The first third was spicy, but more of a nutmeg or cinnamon spice than the peppery spice I have come to expect from a Pepin blend. Something about the flavor profile seemed familiar but I couldn’t quite place it at this point. The body was definitely full but that shouldn’t come as much of a surprise to anyone familiar with Don Pepin Garcia’s blends. Almost from the start the burn was uneven, and while it never required a major touch up it never really straightened out either.

Old Henry first third

As I got into the second third I finally realized that the familiar flavor I was picking up was the same gingerbread flavor I got from the Tatuaje Havana VI Angeles. It wasn’t present the whole time but crept up occasionally and was unmistakable when it reared its head. The harshness from the beginning subsided and while the smoke was pleasant it never really made me say, “Wow!” like the Don Pepin Serie JJs I’ve smoked (my favorite Pepin). Minor touch ups were necessary to keep it from canoing which was a minor distraction but it touched up easily and continued pumping out full-bodied white smoke.

Old Henry second third

I found the Old Henry similar in body to the Pepin Blue label and Cuban Classic (black label) but not quite as peppery as either of them. I prefer the Cuban Classic, but would have to give the edge to the Old Henry over the Blue Label, though all three are more full bodied and spicy than my regular rotation.

Just past the half-way mark the harshness from the beginning began to show up again bringing with it a bitter, metallic taste.

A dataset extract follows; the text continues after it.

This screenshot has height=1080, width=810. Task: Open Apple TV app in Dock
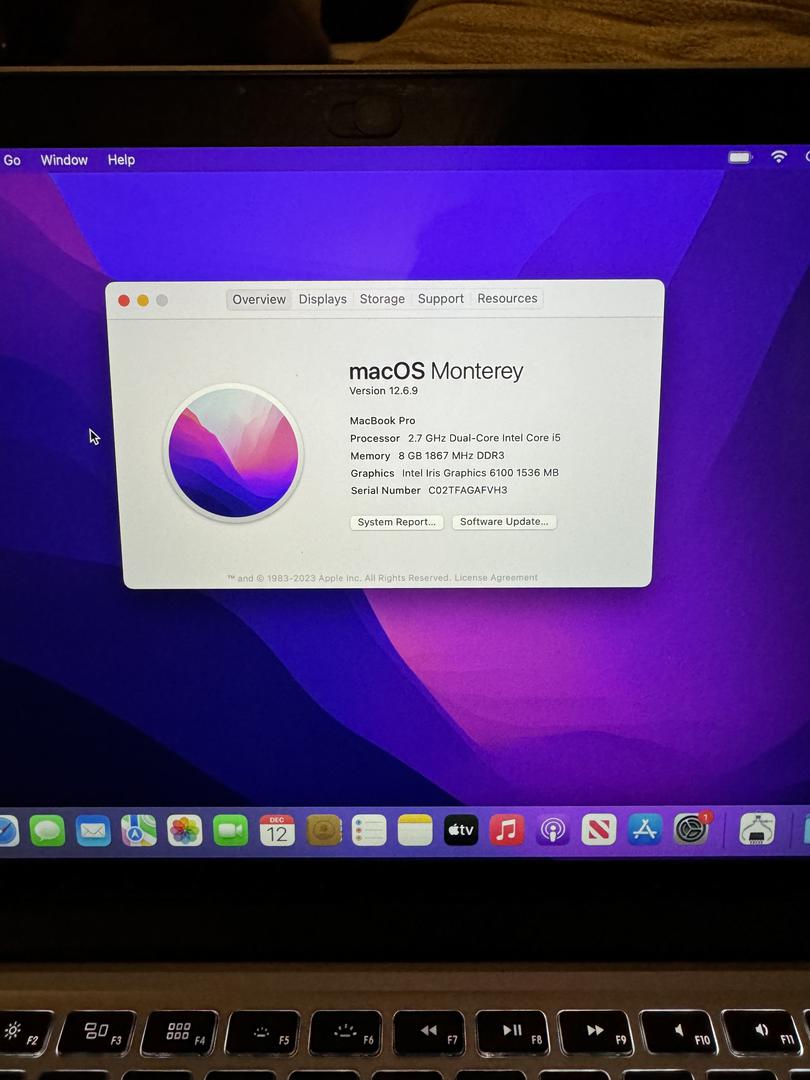(x=461, y=830)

I tried a purge, which cooled it down a bit and help to keep the bitter tastes less frequent but didn’t make them go away. A shame since the draw actually improved at that point (guess I found the plug). Shortly after the purge the harsh, bitter flavors took over and I had to set it down.

Old Henry last third

For the price I paid I’ve got no complaints. I don’t even think I would be upset with having bought a single that smoked like this for $5. Now if I had a whole box that smoked like this I would definitely not be happy. If the good parts of this cigar lasted for the whole cigar I think it would be a really good bargain. Based on the fact that these are only available at Holt’s and there are so many Pepins I’ve still yet to try I can’t say I see myself getting back to this one any time soon.